Here are a few of Tarah’s success:
While on patrol, the Endicott K9 Unit came upon a ten-year old girl, laying on her back on the sidewalk, crying and her mother standing over her sobbing uncontrollably. This young girl was bleeding from the face and it was learned that she suffers from Muscular Dystrophy and can’t walk on her own, as well as being in constant pain. Her mother helped her out of the car to the sidewalk and was securing the car when her daughter tried to walk and fell uncontrollably to the ground. Medics responded and with all the activity K9 Tarah was barking in her K9 car. It became apparent that this young girl was interested in Tarah. Tarah was deployed and ran to the girl, who was now sitting up on the sidewalk. Tarah began licking her face and climbing all over her loving her up. The girl’s tears turned to a smile and joy.
The suspect in a Binghamton bank robbery on the West Side was arrested minutes afterward at his home. Binghamton police said Joshua Covey, 28, was tracked down to his Hazel Street residence within minutes after he allegedly fled with cash stolen from Peoples Security Bank on Main Street. Police said the bank is closed to the public and the suspect, Covey, was known to bank employees. That information was relayed to officers who quickly located him, and police executed a search warrant to recover the stolen cash. Covey was charged with a felony count of third-degree robbery. Binghamton Police Department was aided by an Endicott police K-9 unit during the investigation.
Endicott Department said after a rash of occupied apartment building structure fires an arrest had been made following an investigation into a structure fire at South Liberty Avenue that occurred on the night of February 16. Endicott Police say 39-year-old Ronald L. Butts Jr. of Endicott was arrested and charged for arson in the third degree, a class C Felony. Butts was taken into custody by Patrol Officers after being tracked from the scene by the department’s K9.
K9 Tarah was called in from off duty to assist Endicott Police Officers attempting to locate, a 60 year old M/W that suffers from dementia that was missing from 300 W. Main St wearing only socks, pajama bottoms, without a shirt or coat, exposed to the elements which were at the time snowing with a wind chill of -2 degrees.

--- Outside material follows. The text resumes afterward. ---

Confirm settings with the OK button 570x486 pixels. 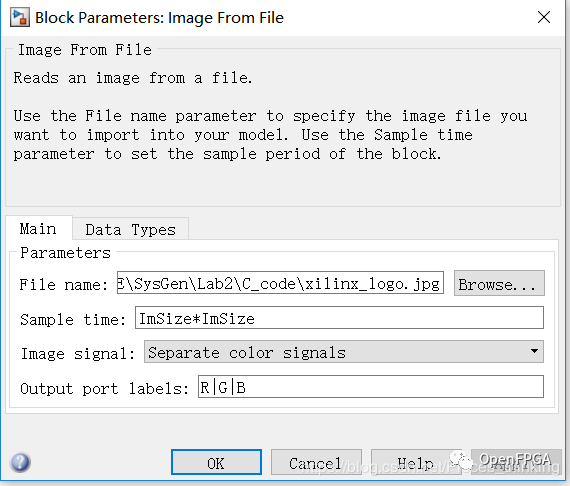pos(216,462)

The K9 was directed to where an officer had lost the barefoot prints in the snow in the salted roadway. The K9 tracked and located the male and EMS responded transporting him to Binghamton General Hospital for medical treatment.
What began as a domestic incident ends in a police search and subsequent arrest of a man wanted in connection to a homicide last year in Johnson City. Endicott Police arrested 22-year-old Devon Carty of Brooklyn after a domestic dispute at 12 Jefferson Avenue in Endicott. Carty allegedly threw a chunk of concrete through a glass window, injuring a man inside the home. According to police, Carty broke free of officers while being escorted to a patrol car. A police K-9 Tarah tracked him to 308 Grant Ave., where he was spotted on the roof of a garage apartment. He was taken into custody from the third-floor back porch of a neighboring home. He was charged with criminal mischief, reckless endangerment, and assault. Police also found that he was wanted on a felony warrant for criminal possession of a weapon in the second degree, related to a homicide which took place in April of 2012.